Clinical Implications




  • Olanzapine, classified as an atypical antipsychotic, should be included as part of a 4-drug regimen in adult patients receiving a high-emetic-risk regimen such as cisplatin and for patients receiving an anthracycline concurrently with cyclophosphamide. The 4-drug combination includes the combination of a NK1 receptor antagonist, a 5-HT3 receptor antagonist, dexamethasone, and olanzapine all given on the first day of chemotherapy. Dexamethasone and olanzapine are continued on days 2 to 4 after chemotherapy administration.

  • Patients receiving moderate-emetic-risk chemotherapy regimens that include carboplatin with an AUC of 4 mg/mL per minute or higher should also receive a 3-drug regimen of a NK1 receptor antagonist, a 5-HT3 receptor antagonist, and dexamethasone.
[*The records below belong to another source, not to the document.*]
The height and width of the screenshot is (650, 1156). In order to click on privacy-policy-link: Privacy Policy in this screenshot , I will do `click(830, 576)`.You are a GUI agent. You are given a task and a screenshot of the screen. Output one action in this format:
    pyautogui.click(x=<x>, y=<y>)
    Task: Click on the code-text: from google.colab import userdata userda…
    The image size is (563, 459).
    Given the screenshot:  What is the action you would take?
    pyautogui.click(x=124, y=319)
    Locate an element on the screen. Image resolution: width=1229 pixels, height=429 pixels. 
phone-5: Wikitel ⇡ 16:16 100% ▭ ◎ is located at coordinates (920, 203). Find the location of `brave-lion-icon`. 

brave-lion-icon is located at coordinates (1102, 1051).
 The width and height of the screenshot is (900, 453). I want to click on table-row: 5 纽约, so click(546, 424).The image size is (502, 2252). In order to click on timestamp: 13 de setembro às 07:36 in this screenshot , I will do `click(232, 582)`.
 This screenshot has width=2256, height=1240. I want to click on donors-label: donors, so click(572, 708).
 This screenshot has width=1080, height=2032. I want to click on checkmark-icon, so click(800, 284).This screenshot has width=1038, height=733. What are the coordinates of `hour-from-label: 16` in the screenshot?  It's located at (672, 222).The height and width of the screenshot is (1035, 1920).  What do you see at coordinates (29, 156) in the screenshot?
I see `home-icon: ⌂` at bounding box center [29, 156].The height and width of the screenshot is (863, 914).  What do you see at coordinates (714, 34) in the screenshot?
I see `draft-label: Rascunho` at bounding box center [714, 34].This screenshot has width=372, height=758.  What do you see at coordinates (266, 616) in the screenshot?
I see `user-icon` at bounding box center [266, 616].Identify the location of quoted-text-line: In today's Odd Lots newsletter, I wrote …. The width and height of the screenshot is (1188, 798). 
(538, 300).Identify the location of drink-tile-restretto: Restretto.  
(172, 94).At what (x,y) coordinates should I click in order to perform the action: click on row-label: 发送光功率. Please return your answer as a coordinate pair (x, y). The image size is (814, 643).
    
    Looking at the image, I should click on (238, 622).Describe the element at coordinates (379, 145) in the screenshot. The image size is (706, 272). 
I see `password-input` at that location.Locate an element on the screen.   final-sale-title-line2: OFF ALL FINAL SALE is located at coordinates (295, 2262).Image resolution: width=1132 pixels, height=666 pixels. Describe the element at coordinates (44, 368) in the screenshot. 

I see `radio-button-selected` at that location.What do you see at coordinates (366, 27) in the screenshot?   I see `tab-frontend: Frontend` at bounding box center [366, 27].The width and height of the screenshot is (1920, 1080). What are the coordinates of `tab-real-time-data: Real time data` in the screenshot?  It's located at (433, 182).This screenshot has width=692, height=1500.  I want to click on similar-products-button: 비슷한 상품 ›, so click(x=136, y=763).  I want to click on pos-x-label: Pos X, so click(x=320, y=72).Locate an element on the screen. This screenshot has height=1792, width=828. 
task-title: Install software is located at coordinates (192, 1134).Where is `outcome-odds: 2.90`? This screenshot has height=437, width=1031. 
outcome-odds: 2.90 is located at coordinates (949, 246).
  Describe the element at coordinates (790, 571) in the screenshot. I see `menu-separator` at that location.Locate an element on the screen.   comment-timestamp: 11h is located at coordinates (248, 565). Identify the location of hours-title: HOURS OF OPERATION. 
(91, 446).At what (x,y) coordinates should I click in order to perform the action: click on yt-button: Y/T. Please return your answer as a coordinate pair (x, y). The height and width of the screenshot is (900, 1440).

  • A 2-drug regimen containing a 5-HT3receptor antagonist and dexamethasone should be given before initiation of high-emetic-risk radiation therapy.


The guidelines from ASCO focus on first cycles of chemotherapy for patients in which the guidelines are most applicable. After initial cycles of chemotherapy, antiemetics may be tailored based on patient response regarding efficacy and toxicity of the initial antiemetic regimen.